Verifying answer of probability question This is the question: Eight teams are competing in basketball game. Three out of them are European. If the teams are paired randomly, what is the probability that none of the European teams have to play against eachother? And this is how I have solved it: (5C1*3C1 + 5C2)/8C2 Is this correct? Edit : Explanation This is a combination problem because the order doesn't matter in this case. Now, I have to get two teams at a time from total 8. So, the total number of combinations are 8C2. Either I can choose two non-european teams or one non-european and other european. So, when for both non-european I'll take two teams from 5 teams (since there are 5 non-european teams). Moreover, I can only choose one team from 5 non-european and 3 from european (And these because both will happen at the same time).

Let's number the teams and let $E_i$ denote the event that European team $i$ does not have to play against a European team.

The probability equals: $$P(E_1\cap E_2\cap E_3)=P(E_1\cap E_2)=P(E_1)P(E_2\mid E_1)=\frac57\frac45=\frac47$$The first factor is the probability that European team1 will not have to play against a European team.
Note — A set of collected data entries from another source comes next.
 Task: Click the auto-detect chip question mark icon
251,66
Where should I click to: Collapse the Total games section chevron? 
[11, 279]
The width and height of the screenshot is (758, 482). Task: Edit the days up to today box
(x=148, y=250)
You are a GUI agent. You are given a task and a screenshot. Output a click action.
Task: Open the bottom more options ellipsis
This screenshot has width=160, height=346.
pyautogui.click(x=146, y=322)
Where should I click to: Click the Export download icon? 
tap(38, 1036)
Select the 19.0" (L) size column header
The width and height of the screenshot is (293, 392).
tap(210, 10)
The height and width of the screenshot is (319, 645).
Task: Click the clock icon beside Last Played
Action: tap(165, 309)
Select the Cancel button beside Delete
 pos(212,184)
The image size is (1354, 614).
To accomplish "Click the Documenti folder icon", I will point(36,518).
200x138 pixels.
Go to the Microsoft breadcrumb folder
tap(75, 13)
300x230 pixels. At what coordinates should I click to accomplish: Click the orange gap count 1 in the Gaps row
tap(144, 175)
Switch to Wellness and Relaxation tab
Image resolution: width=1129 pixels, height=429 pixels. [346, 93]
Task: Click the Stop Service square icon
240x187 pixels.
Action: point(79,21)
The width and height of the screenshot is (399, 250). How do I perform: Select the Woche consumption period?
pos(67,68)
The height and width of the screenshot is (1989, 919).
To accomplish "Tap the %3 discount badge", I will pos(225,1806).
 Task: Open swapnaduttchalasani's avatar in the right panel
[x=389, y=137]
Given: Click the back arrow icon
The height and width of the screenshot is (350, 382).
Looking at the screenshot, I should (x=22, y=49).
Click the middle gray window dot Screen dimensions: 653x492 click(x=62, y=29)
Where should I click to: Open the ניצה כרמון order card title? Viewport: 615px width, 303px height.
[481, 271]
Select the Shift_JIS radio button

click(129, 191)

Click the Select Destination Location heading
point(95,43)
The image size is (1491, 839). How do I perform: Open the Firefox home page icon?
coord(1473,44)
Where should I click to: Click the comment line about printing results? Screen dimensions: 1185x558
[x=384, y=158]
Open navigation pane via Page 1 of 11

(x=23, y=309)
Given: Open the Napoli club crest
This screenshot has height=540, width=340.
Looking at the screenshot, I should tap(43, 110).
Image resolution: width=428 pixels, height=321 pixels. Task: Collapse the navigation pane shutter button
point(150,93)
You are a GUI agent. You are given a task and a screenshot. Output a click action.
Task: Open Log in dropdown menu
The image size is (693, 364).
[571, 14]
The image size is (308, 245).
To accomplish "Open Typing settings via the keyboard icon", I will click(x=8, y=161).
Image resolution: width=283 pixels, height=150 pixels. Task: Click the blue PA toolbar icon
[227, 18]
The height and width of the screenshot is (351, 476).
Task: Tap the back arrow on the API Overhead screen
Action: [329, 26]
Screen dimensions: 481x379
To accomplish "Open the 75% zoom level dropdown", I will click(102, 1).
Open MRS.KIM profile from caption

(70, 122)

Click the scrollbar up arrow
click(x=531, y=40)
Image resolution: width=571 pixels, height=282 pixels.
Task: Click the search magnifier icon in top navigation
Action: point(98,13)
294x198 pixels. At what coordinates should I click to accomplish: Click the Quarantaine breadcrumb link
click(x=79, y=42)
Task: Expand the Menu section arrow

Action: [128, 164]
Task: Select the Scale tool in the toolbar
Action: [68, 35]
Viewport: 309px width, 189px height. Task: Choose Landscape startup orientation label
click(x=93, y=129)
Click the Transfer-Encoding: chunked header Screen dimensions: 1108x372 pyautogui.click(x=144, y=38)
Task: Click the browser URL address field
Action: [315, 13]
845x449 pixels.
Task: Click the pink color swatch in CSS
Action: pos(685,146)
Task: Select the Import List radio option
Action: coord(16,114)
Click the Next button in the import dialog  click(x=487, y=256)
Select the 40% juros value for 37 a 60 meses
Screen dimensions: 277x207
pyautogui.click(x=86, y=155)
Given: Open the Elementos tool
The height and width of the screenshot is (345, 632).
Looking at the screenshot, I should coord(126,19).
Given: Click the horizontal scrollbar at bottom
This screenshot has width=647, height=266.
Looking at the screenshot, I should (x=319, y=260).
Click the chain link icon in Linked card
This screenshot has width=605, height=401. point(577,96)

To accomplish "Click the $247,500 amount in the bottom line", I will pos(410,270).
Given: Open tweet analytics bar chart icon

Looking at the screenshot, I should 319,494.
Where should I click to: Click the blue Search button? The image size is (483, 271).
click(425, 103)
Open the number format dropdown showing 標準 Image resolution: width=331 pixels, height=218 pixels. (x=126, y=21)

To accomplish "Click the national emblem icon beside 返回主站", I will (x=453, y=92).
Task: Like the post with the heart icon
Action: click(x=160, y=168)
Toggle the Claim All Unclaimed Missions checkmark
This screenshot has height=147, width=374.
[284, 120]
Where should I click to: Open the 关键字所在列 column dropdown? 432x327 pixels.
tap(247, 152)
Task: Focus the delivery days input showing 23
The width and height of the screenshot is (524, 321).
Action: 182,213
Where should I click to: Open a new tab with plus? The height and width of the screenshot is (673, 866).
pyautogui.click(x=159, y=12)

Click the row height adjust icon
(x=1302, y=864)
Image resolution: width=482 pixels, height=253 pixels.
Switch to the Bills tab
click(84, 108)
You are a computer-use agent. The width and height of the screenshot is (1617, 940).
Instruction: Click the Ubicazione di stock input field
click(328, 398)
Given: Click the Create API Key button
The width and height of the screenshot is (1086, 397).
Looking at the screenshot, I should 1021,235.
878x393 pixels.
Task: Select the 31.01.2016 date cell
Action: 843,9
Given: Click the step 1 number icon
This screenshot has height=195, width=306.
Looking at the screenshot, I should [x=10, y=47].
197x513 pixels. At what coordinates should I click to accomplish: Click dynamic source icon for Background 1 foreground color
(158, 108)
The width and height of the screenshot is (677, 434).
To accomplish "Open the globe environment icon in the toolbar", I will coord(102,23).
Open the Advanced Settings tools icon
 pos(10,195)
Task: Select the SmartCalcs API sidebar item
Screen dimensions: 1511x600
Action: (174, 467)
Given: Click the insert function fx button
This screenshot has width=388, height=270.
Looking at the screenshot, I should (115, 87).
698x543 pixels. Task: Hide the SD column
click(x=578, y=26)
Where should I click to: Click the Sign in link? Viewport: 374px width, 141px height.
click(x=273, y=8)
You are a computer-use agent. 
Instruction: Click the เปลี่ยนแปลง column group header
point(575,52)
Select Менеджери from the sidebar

(there are $5$ suitable choices out of $7$ choices in total)

The second is the probability that European team2 will not have to play against a European team under the condition that European team1 will not have to play against a European team.

(European team1 plays against a non-European team, so in this situation there are $4$ remaining suitable choices out of $5$ remaining choices in total)

If European team1 and European team2 do not have to play against a European team then it is for sure that also European team3 does not have to play against a European team.